According to the method, the target data of the IO request are divided into the target particles, and then the data of the particle level is locked, so that the influence of the data locking on the whole data reading and writing is reduced, and the data reading and writing efficiency of the disk array is improved.

The invention maintains the lock linked list in the snapshot volume linked list, thereby realizing the information sharing of the locked data particles, avoiding the problems of repeated locking and disorder of lock management and improving the management quality of the data lock.

In addition, the invention has reliable design principle, simple structure and very wide application prospect.

Drawings

In order to more clearly illustrate the embodiments of the present invention or the technical solutions in the prior art, the drawings that are required to be used in the description of the embodiments or the prior art will be briefly described below, and it will be obvious to those skilled in the art that other drawings can be obtained from these drawings without inventive effort.

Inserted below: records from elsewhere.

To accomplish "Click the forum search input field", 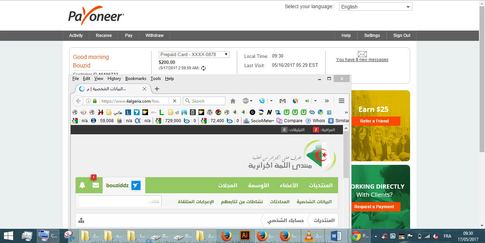I will coord(120,201).
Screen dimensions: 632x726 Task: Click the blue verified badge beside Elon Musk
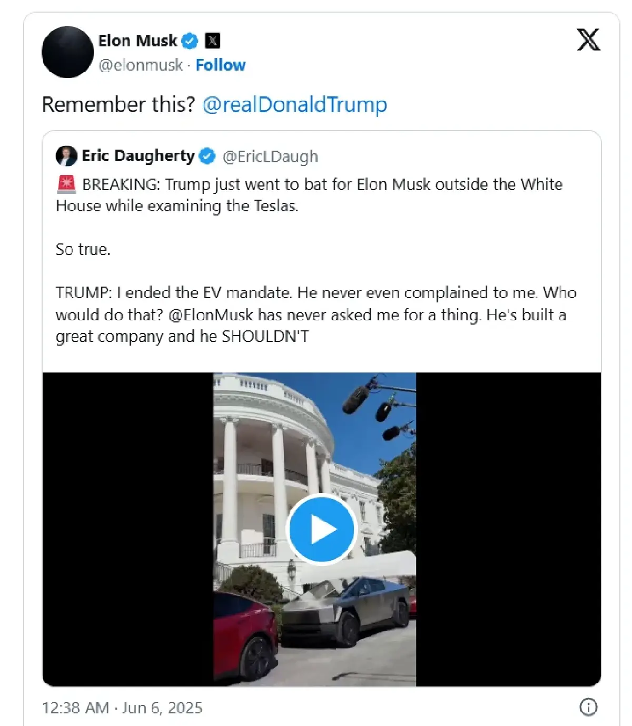coord(190,41)
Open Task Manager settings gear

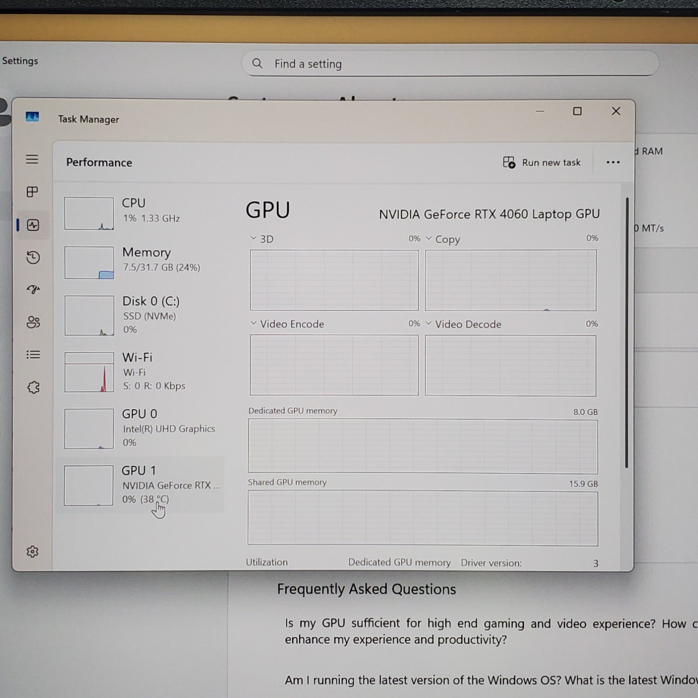click(x=33, y=551)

FIG. 1 is a schematic flow chart of a method of one embodiment of the invention.

Figure 2 is a schematic diagram of chain management of a method of one embodiment of the invention.

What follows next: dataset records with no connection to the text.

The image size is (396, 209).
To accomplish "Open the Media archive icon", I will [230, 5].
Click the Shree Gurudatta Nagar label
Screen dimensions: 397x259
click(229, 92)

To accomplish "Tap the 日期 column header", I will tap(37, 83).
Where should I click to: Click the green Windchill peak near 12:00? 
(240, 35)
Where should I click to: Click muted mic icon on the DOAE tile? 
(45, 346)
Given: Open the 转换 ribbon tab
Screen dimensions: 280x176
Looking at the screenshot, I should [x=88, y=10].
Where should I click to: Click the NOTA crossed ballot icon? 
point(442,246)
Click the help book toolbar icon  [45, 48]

Fig. 3 is another schematic flow chart of a method of one embodiment of the invention.

FIG. 4 is a schematic flow chart diagram of request splitting for a method of one embodiment of the invention.

Fig. 5 is a schematic block diagram of a system of one embodiment of the present invention.

Fig. 6 is a schematic structural diagram of a terminal according to an embodiment of the present invention.

Detailed Description

In order to make the technical solution of the present invention better understood by those skilled in the art, the technical solution of the present invention will be clearly and completely described below with reference to the accompanying drawings in the embodiments of the present invention, and it is apparent that the described embodiments are only some embodiments of the present invention, not all embodiments. All other embodiments, which can be made by those skilled in the art based on the embodiments of the present invention without making any inventive effort, shall fall within the scope of the present invention.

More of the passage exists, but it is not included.